Foremost of the dissenters is Frankie Sionil Jose who writes that Ninoy is indeed heroic and a martyr, he is no national hero. For him it is Rizal and Rizal only that should have the honor for his deeds alone made this nation for what it is now. Of course not all agree with Sionil-Jose. What about Andres Bonifacio?

Rizal was "canonized" not by the interloping Americans but by Emilio Aguinaldo and la Republica Filipina who decreed our first national holiday, December 3o as Rizal Day (And not June 19 as the revisionists would have it). The Americans saw fit to ride on the Rizal adulation and craftily made a spin of their imperialistic own.
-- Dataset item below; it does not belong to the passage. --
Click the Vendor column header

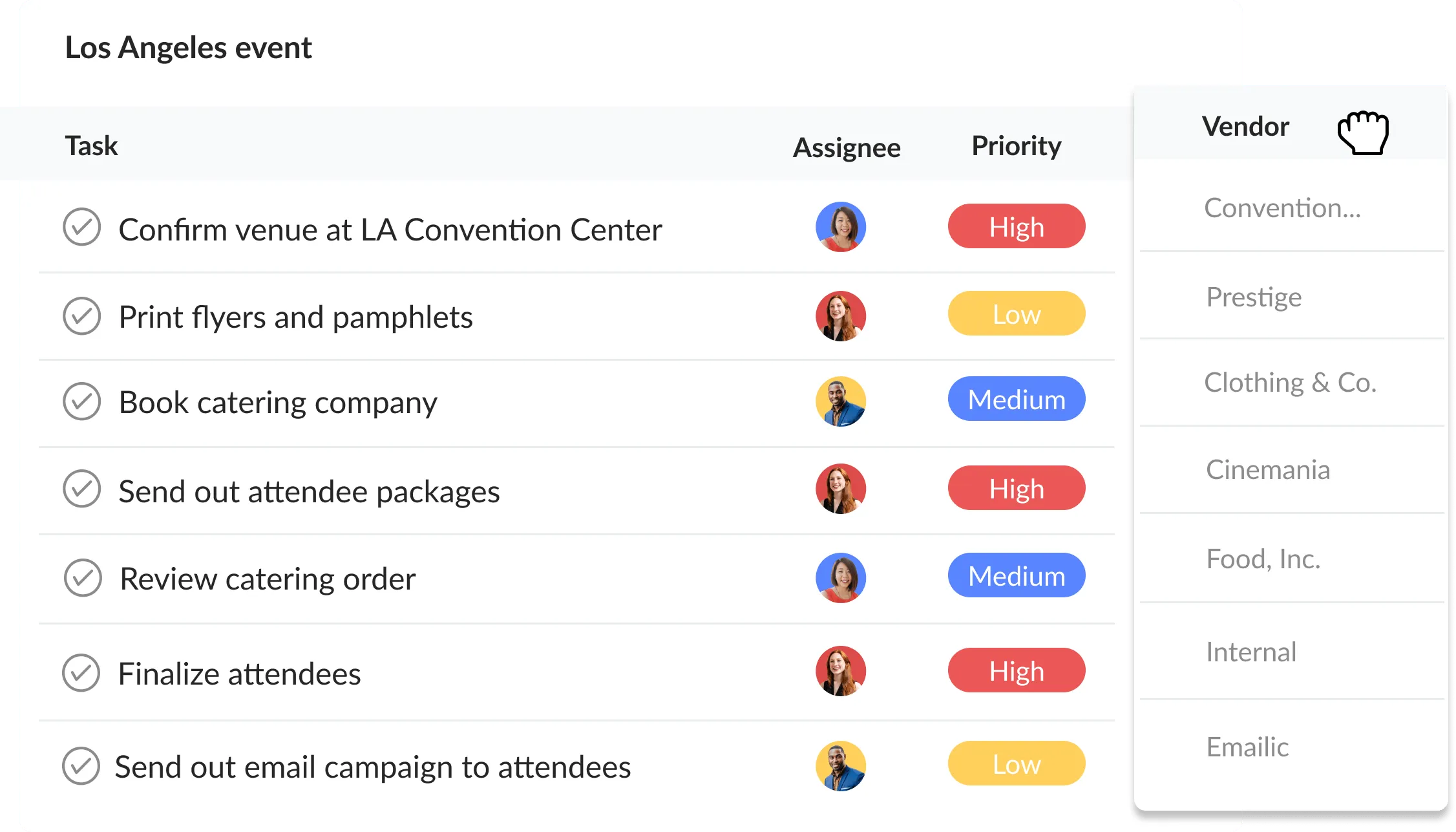coord(1245,126)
This is the basis of the hook, line and sinker propaganda dished out by the silly Left when I was an undergraduate. "Rizal was an American minted national hero" they said and Bonifacio should be the one.

While Bonifacio indeed is a national hero, he has been relegated to the unenviable "assistant national hero" status. He is just like an associate professor who wants to be chair of his/her department and can't get promoted due to political reasons. Rizal remains the National Hero and people still go into apoplectic fits on changing the color of his childhood home or when he was pictured wearing a barong and eating "tuyo". In contrast, Bonifacio's house is now a mall, the founding site of the Katipunan a commercial building, the site of that contentious "Cry" is unresolved, Bonifacio is the subject of a nasty children's ditty and we don't know where his bones are. Now hardly anyone goes into a fit if Ka Andres is maligned!
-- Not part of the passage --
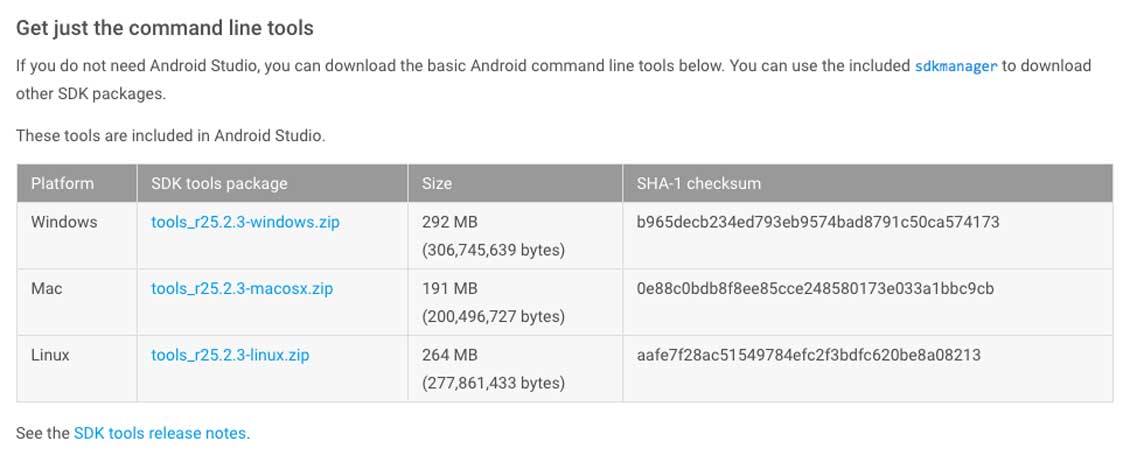
Task: Open the sdkmanager link
Action: [956, 66]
Similarly when another hero's bahay kubo, Apolinario Mabini's house was moved from Nagtahan to Santa Mesa, hardly anyone made a fit!

Maybe we should just have one national hero. All other heroes should be in supporting cast! While Congress can legislate, acclamation always comes from the people throughout time. Methinks this is what our honorable Representatives should consider before considering Mrs Aquino as a national hero. Let the traditional mourning period pass. The worst thing that can happen is that one or two generations from now, Mrs Aquino would be considered a supporting national hero to husband Ninoy! That would rile the feminists and do no justice to Mrs Aquino at all.

When President Quezon died in August 1944, biographer and national artist Carlos Quirino likened Quezon to a "paladin of Philippine freedom" and in the same league as Rizal. Today, we do recognize that Quezon was heroic, but we are fans not due to his heroism but because of his being a wily politician that is imprinted forever on the nature of our republic. Of course Quezon will always be a hero to Quezon City, Quezon, Palawan and the Province of Quezon.

As for Rizal, national acclamation and adulation continues and some consider him divine!